● **WORK TO BE COMPLETED**: When writing out the entries below, keep only the lines from the line with "The width and" to the line with "the magic wand", both included, exactly as they are, and leave the pictures aside.

● **THE INPUT**:

━━━━━━━━━━

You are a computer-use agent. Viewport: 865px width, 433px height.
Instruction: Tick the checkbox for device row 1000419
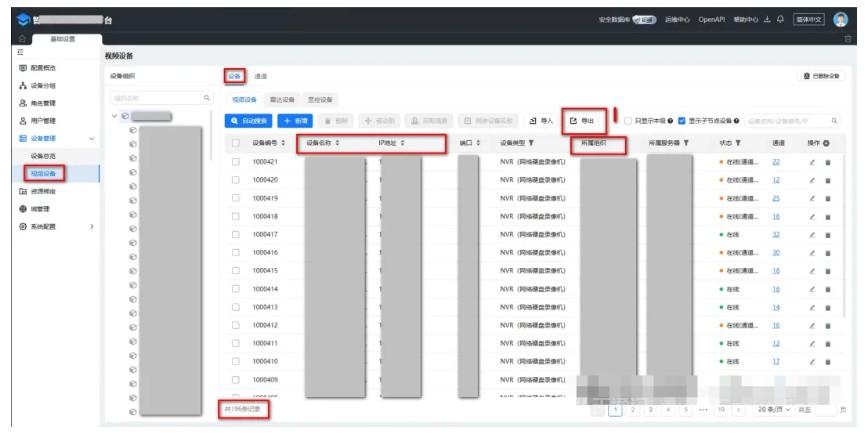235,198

━━━━━━━━━━

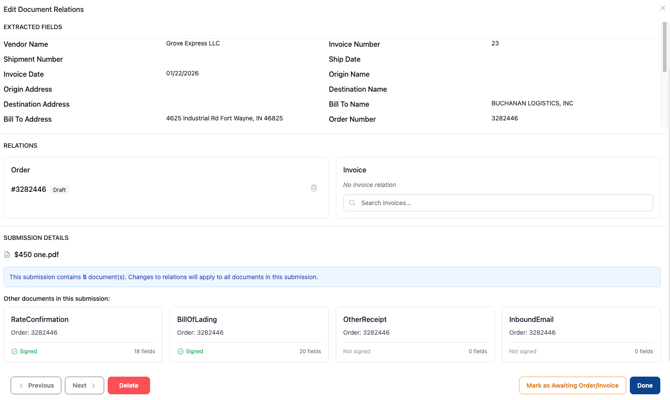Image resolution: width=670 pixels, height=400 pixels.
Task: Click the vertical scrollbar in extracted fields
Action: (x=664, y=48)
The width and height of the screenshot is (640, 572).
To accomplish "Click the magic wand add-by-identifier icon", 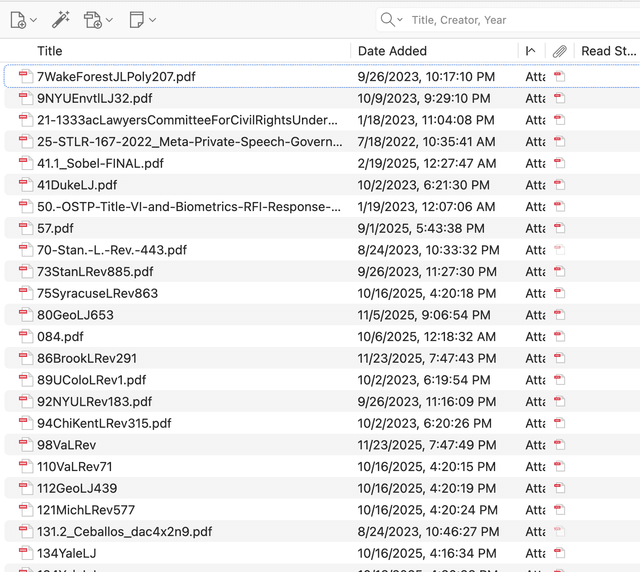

━━━━━━━━━━

● **RESPONSE TO THIS TASK**:
The width and height of the screenshot is (640, 572).
To accomplish "Click the magic wand add-by-identifier icon", 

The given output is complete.